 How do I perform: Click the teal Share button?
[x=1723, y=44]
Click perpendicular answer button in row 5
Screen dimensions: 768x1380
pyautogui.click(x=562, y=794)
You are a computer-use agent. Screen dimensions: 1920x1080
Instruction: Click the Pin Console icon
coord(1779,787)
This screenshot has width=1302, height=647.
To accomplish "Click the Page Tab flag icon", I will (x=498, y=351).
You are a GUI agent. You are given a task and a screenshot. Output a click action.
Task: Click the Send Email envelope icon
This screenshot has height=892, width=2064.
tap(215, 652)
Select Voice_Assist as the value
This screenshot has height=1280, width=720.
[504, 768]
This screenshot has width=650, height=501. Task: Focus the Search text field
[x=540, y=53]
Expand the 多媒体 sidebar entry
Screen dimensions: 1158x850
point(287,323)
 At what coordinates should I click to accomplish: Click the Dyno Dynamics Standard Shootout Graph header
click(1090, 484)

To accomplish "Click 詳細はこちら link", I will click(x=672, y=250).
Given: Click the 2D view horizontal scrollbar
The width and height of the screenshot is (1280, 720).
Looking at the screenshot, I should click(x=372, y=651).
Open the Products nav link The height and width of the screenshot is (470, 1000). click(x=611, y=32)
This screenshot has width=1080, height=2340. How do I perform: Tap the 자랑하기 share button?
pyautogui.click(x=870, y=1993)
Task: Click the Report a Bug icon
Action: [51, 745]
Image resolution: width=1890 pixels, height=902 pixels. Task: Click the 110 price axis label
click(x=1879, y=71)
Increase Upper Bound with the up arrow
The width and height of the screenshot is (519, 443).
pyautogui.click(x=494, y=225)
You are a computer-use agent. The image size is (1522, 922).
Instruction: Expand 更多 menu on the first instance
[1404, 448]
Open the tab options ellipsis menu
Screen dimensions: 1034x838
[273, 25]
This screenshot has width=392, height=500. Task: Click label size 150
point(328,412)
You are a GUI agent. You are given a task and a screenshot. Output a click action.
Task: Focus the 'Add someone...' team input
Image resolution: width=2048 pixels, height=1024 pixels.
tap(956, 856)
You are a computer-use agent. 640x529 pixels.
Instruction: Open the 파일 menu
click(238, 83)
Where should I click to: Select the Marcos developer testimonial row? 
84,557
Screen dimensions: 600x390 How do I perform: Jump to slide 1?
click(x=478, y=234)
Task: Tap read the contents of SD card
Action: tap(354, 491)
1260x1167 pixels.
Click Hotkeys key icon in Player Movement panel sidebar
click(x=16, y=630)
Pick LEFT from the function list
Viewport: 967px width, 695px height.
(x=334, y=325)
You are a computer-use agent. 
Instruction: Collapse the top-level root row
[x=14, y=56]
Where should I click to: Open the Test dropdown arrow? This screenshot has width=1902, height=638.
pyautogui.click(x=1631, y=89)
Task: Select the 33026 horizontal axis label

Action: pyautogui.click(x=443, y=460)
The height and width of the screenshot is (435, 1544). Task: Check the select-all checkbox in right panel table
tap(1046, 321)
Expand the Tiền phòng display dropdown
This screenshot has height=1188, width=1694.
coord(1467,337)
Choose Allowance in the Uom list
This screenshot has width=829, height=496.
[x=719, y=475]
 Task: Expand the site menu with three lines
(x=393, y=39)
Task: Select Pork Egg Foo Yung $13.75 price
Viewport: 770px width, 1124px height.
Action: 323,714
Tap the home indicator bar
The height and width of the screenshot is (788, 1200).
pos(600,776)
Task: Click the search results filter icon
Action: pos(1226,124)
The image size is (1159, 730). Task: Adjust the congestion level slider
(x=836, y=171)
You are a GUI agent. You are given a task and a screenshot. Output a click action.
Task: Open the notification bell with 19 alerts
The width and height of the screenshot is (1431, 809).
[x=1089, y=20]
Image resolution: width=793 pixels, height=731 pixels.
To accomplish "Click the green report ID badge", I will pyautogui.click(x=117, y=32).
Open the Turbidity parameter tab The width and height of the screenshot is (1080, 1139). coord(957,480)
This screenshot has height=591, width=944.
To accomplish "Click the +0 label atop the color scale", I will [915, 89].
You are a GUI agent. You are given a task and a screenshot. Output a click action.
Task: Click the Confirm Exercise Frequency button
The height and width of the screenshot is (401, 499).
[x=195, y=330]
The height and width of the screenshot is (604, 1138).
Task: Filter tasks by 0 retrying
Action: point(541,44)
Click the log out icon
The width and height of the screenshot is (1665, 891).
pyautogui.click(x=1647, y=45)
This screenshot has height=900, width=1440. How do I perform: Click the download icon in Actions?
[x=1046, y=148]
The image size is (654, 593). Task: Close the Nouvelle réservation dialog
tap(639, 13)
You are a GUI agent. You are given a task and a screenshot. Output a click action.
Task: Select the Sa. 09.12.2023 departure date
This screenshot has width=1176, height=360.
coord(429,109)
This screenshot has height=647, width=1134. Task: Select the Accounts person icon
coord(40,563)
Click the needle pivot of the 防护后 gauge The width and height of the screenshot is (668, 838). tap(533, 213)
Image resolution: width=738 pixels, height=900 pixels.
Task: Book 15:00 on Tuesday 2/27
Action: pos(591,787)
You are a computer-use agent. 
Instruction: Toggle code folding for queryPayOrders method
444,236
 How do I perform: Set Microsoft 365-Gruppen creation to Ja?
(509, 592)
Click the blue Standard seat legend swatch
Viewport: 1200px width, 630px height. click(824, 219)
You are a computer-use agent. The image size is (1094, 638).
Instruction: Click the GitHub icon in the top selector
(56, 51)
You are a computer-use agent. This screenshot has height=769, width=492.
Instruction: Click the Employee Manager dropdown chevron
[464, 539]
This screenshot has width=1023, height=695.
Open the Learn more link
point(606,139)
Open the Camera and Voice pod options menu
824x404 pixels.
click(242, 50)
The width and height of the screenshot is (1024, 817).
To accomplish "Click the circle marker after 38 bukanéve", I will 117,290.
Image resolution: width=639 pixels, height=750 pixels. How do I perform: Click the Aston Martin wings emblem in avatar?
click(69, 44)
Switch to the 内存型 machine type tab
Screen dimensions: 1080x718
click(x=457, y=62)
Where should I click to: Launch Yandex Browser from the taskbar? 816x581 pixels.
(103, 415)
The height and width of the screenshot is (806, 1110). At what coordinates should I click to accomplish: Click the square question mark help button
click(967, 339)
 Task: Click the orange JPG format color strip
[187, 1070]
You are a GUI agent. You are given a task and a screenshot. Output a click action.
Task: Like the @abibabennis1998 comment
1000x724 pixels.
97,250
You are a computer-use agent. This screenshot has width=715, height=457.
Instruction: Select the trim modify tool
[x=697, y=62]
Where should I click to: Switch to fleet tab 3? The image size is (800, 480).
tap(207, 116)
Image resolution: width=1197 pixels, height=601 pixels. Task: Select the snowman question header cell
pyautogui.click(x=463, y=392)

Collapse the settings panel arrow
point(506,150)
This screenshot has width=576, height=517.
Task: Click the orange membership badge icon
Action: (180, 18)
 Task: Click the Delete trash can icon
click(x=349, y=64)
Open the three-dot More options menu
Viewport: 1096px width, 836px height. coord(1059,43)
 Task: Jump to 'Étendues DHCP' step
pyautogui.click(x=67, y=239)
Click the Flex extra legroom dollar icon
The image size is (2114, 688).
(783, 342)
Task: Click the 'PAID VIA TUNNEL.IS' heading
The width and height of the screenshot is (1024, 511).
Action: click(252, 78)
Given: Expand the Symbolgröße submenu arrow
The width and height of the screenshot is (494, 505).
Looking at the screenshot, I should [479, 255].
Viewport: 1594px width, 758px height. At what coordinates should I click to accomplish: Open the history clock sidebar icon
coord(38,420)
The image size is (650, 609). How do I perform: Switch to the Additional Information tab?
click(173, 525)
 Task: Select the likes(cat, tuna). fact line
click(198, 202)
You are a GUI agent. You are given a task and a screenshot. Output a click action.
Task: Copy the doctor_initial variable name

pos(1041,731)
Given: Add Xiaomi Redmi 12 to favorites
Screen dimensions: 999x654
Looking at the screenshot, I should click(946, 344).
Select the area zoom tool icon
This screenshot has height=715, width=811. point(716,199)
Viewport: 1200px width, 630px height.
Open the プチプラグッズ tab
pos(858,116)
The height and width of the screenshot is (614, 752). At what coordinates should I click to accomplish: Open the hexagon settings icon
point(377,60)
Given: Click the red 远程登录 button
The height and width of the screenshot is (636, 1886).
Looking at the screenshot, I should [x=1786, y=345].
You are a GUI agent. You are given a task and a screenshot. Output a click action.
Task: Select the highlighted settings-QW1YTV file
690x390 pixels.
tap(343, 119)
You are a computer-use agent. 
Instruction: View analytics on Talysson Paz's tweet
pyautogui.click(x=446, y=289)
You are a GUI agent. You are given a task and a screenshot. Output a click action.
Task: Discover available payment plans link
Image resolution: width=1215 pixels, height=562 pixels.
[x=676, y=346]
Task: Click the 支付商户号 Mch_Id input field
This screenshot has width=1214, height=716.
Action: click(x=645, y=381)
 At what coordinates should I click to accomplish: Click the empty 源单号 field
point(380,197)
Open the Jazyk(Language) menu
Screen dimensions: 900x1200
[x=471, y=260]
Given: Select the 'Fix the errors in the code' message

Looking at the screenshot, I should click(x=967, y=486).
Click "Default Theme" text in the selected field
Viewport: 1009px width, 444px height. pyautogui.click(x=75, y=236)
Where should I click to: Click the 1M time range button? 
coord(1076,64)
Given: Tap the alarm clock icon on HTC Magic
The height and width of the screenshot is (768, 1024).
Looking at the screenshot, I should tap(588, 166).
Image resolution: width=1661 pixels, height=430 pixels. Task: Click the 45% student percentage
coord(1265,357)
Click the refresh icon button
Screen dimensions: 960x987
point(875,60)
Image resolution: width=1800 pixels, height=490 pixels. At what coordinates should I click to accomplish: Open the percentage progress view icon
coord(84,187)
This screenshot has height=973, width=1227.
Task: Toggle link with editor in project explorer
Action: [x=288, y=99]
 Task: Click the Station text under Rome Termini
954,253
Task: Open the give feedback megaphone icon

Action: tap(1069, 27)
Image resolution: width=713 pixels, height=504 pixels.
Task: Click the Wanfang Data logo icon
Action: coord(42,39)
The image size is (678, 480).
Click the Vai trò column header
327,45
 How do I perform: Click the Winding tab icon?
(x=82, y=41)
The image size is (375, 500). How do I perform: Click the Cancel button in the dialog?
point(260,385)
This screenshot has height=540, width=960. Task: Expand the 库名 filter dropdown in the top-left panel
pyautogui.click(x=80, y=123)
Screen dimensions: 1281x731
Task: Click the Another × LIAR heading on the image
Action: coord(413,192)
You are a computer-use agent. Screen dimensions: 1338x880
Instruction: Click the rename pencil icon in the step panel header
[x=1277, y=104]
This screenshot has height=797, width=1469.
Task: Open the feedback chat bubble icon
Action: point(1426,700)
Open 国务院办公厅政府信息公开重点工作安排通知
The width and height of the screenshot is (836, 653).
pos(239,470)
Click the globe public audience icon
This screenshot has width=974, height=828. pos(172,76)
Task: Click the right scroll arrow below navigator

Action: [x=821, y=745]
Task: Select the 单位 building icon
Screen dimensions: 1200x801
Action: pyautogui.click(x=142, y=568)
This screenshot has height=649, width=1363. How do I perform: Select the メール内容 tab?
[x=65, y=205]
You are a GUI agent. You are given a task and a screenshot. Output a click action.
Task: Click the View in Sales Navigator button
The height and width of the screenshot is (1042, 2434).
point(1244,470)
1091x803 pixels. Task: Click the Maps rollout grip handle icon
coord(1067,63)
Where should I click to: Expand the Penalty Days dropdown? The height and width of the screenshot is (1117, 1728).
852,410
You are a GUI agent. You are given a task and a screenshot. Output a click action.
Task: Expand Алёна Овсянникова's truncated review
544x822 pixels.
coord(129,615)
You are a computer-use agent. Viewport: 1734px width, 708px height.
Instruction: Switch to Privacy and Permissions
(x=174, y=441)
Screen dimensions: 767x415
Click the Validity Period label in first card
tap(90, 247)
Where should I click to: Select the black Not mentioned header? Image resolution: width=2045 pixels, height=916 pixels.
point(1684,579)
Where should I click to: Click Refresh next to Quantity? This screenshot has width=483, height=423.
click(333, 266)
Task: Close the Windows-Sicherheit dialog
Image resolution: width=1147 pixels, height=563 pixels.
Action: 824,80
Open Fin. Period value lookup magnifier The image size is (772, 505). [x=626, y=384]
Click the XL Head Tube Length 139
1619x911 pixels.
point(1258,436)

What the exercise asks — If a line of the data holds the string "input", list it.

Task response —
Task: Focus the 'Add someone...' team input
Task: Click the 支付商户号 Mch_Id input field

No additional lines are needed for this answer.